Cypermethrin-induced DNA damage in organs and tissues of the mouse: Evidence from the comet assay

Cypermethrin is the most widely used Type II pyrethroid pesticide because of its high effectiveness against target species and its low mammalian toxicity reported so far. It is a fast-acting neurotoxin and is known to cause free radical-mediated tissue damage. The present study investigates the genotoxic effects of cypermethrin in multiple organs (brain, kidney, liver, spleen) and tissues (bone marrow, lymphocytes) of the mouse, using the alkaline comet assay. Male Swiss albino mice were given 12.5, 25, 50, 100, 200 mg/kg BW of cypermethrin intraperitoneally, daily for 5 consecutive days. A statistically significant (p<0.05) dose-dependent increase in DNA damage was observed in all the organs assessed, as evident from the comet-assay parameters, viz., Olive tail moment (OTM; arbitrary unit), tail DNA (%) and tail length (microm). Brain showed maximum DNA damage followed by spleen>kidney>bone marrow>liver>lymphocytes, as evident by the OTM. Our data demonstrate that cypermethrin induces systemic genotoxicity in mammals as it causes DNA damage in vital organs like brain, liver, kidney, apart from that in the hematopoietic system.

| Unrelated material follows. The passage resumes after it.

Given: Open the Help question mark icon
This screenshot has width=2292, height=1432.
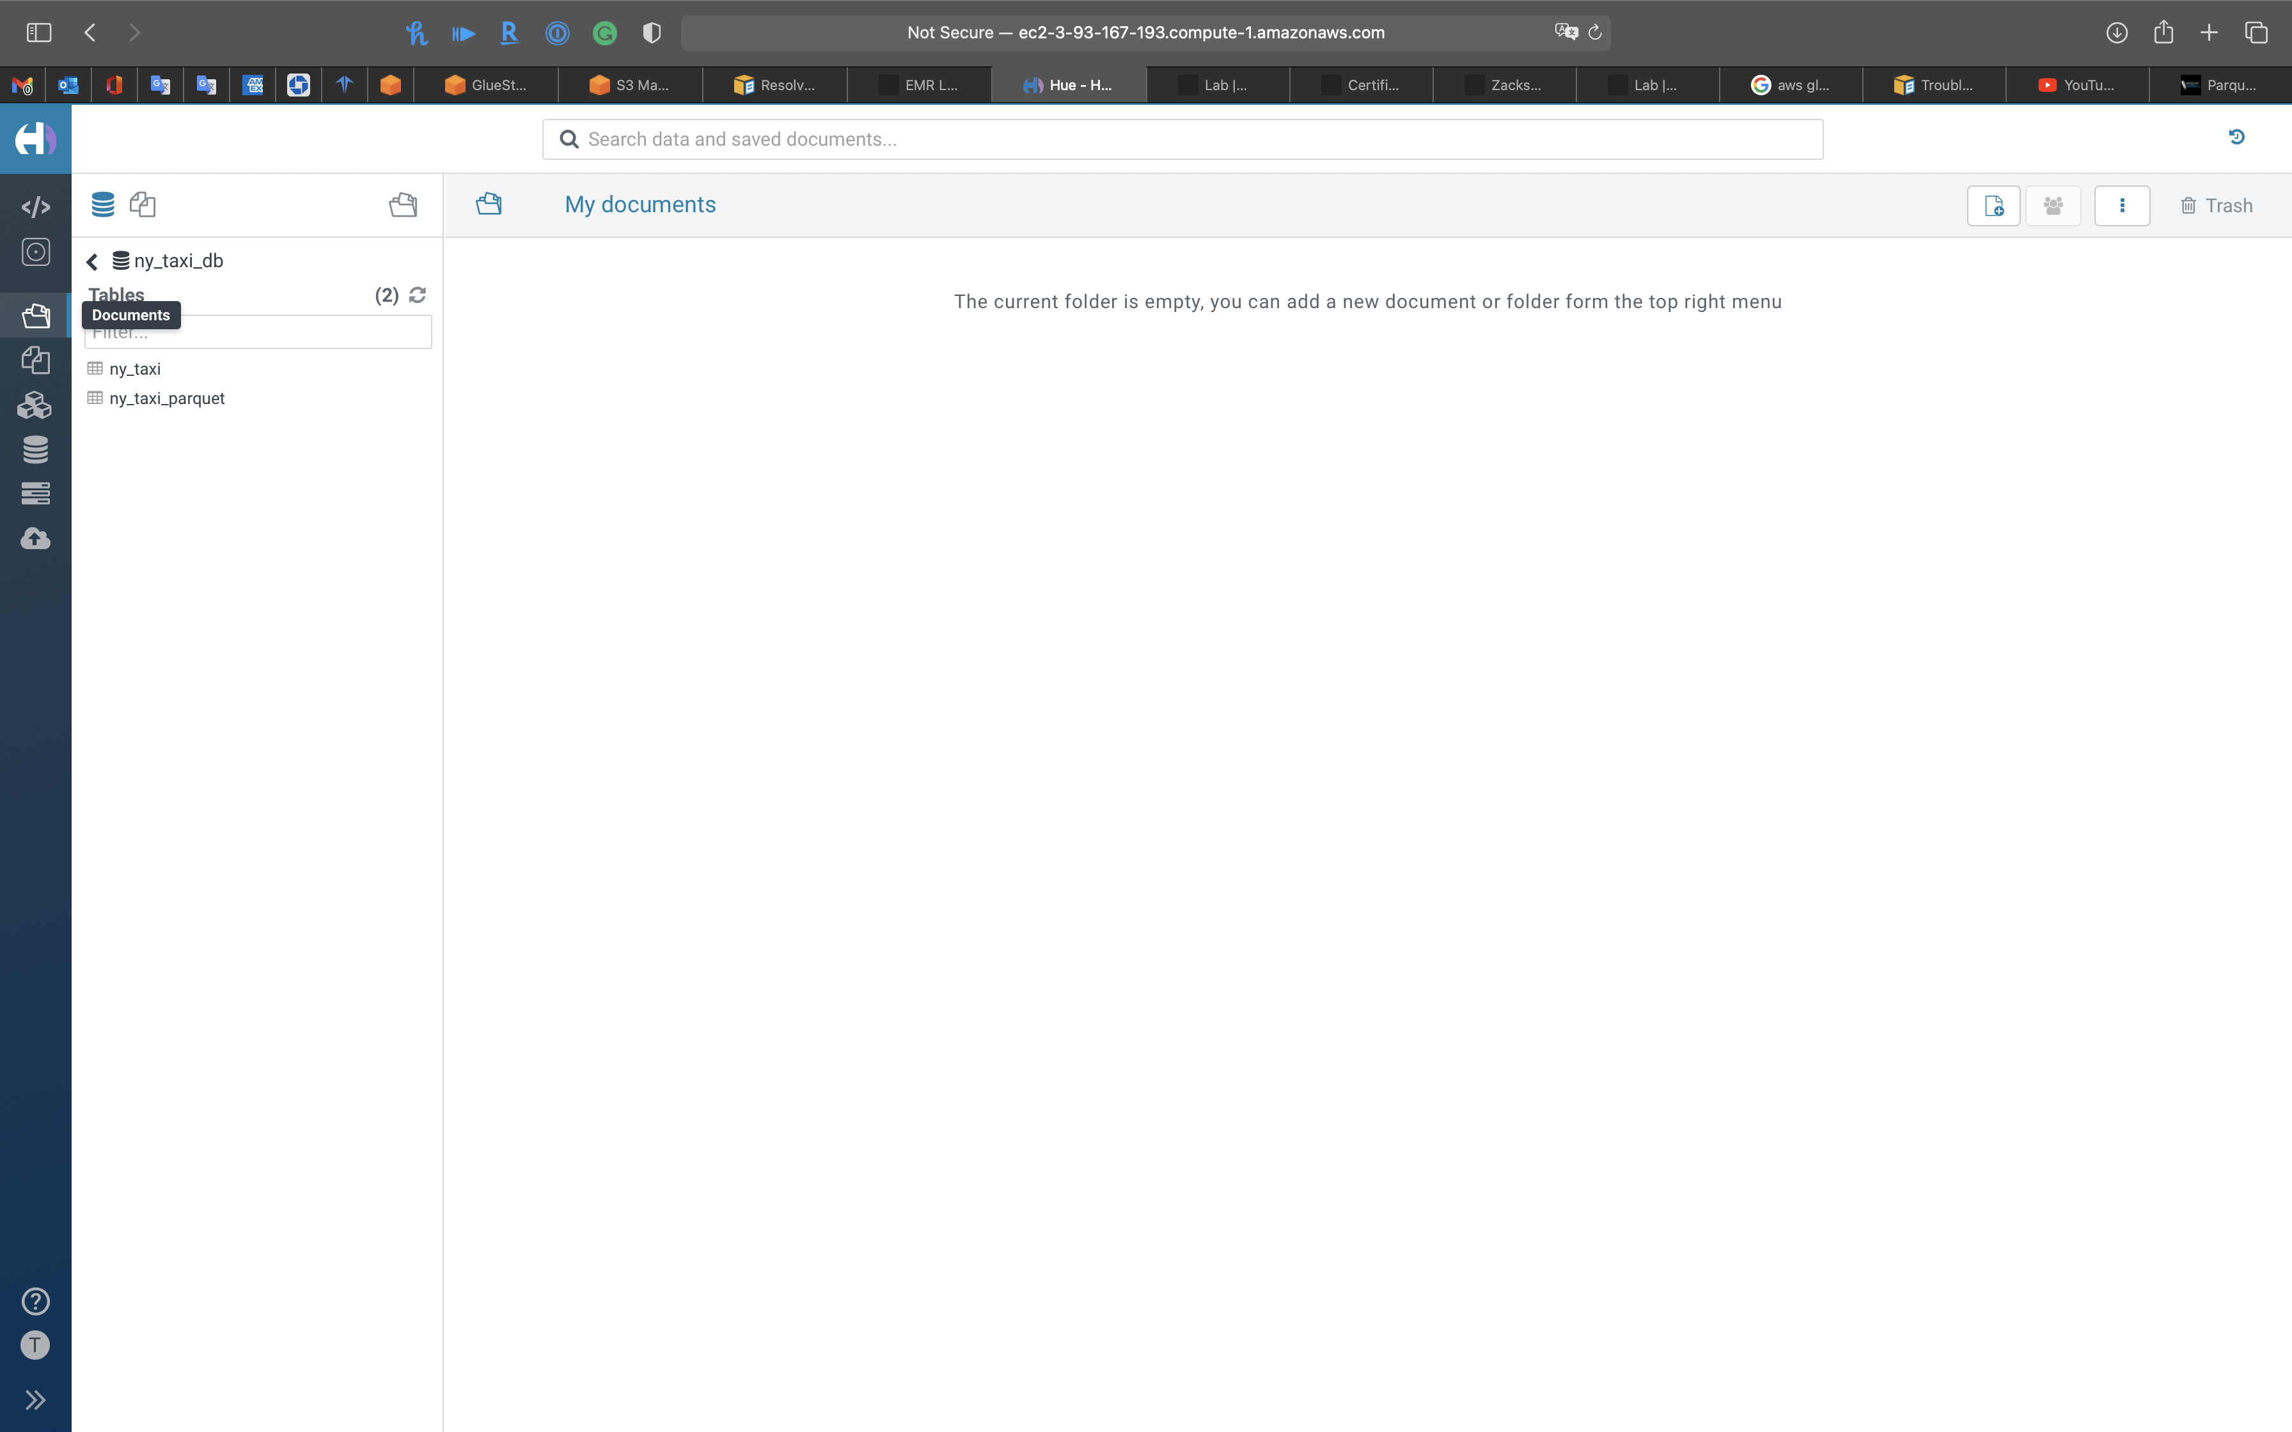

Cypermethrin-induced oxidative stress in rat brain and liver is prevented by vitamin E or allopurinol

Considering that the involvement of reactive oxygen species (ROS) has been implicated in the toxicity of various pesticides, this study was designed to investigate the possibility of oxidative stress induction by cypermethrin, a Type II pyrethroid. Either single (170 mg/kg) or repeated (75 mg/kg per day for 5 days) oral administration of cypermethrin was found to produce significant oxidative stress in cerebral and hepatic tissues of rats, as was evident by the elevation of the level of thiobarbituric acid reactive substances (TBARS) in both tissues, either 4 or 24 h after treatment. Much higher changes were observed in liver, increasing from a level of 60% at 4 h up to nearly 4 times the control at 24 h for single dose. Reduced levels (up to 20%) of total glutathione (total GSH), and elevation of conjugated dienes ( approximately 60% in liver by single dose at 4 h) also indicated the presence of an oxidative insult. Glutathione-S-transferase (GST) activity, however, did not differ from control values for any dose or at any time point in cerebral and hepatic tissues. Pretreatment of rats with allopurinol (100 mg/kg, ip) or Vitamin E (100 mg/kg per day, ig, for 3 days and a dose of 40 mg/kg on the 4th day) provided significant protection against the elevation of TBARS levels in cerebral and hepatic tissues, induced by single high dose of oral cypermethrin administration within 4 h. Thus, the results suggest that cypermethrin exposure of rats results in free radical-mediated tissue damage, as indicated by elevated cerebral and hepatic lipid peroxidation, which was prevented by allopurinol and Vitamin E.